Online retirement resources

Resources will challenge you to think about aging well at the individual and societal level. I also have an interesting take on the challenging marketplace for homeowner insurance.

I’ll share a few interesting early retirement case studies. Finally, I close out with some interesting offers from blog partners. Read to the end to learn about big changes to expect with the blog in the upcoming year.

The Benefits of Tax-Deferred Accounts

Roth IRA and more recently Roth 401(k) accounts have become popular. Jonathan Clements shares four benefits of tax-deferred accounts that are often overlooked, writing Called to Account.

There are also good arguments for using Roth accounts. I explain them here.

The most common argument I hear in favor of Roth accounts is also the weakest: an assured declaration that your taxes will be higher in the future. In a Valentine’s Day post, Sean Mullaney laid out a powerful counterargument to this assertion based on recent history. Mullaney “hopes your valentine loves you as much as Congress loves retirees.”

Roth Conversions

Converting tax-deferred accounts to Roth is an option in lower income years. Olivia Lima writes Timing a Roth Conversion to Supercharge Your Retirement.

For those of you waiting until the end of the year to do Roth conversions, Laura Saunders shares how it is possible to overpay your taxes and simultaneously have an underpayment penalty and what you can do about it. She writes Your Questions on Paying Estimated Taxes, Answered. (This one is from the WSJ so it may be behind a paywall for some of you.
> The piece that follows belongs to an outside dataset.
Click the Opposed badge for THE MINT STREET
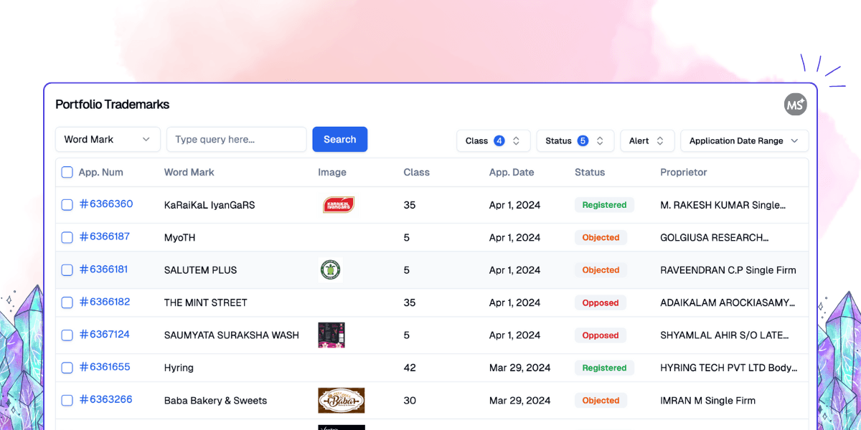 coord(600,303)
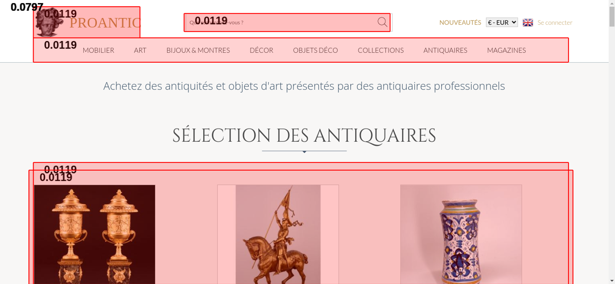Viewport: 615px width, 284px height.
Task: Open the COLLECTIONS menu
Action: click(x=381, y=50)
Sorry!)

Allan Roth dives into the details of The Law and Strategies to Convert a College 529 to a Roth.

Thinking About Aging Well – Individuals

These “Best of” posts are popular because I curate and share often quick hitting articles, blog posts, or deals that pack a lot of information that can be consumed quickly in the course of a busy life.

The next two resources are a long-form podcast conversation and a book. I encourage every member of this audience to consider making the time for them. 

Peter Attia interviewed Walter Green about The impact of gratitude, serving others, embracing mortality, and living intentionally. I hope this interview challenge you to think differently and create your own conversations about living a good life and aging well. It certainly has for me and the family and friends with whom I’ve shared it.

Thinking About Aging Well – Societally

Atul Gawande wrote the book Being Mortal: Medicine and What Matters in the End. This resource addresses how we think about aging and death at a societal level. 

My hope is that Gawande’s different perspectives as historian and practicing physician mixed with his personal experiences helping his father through physical decline and end of life will lead to a greater understanding of the challenges of aging and navigating our medical system that all of us will face. 

This isn’t a pleasant topic to think and talk about. Unfortunately, the results of not thinking and talking about it are even more unpleasant.

The Challenges of Insuring Homes

Blair duQuesnay asks Should You Self Insure Your Home? The premise of this question would seem absurd just a few years ago. But as premiums climb rapidly, especially in fire and storm prone locations, this is a question many of us may be asking in future months and years.

Retirement Case Studies 

When I share case studies on the blog, they are always popular with readers. So I think you’ll find these next two posts by retirees interesting.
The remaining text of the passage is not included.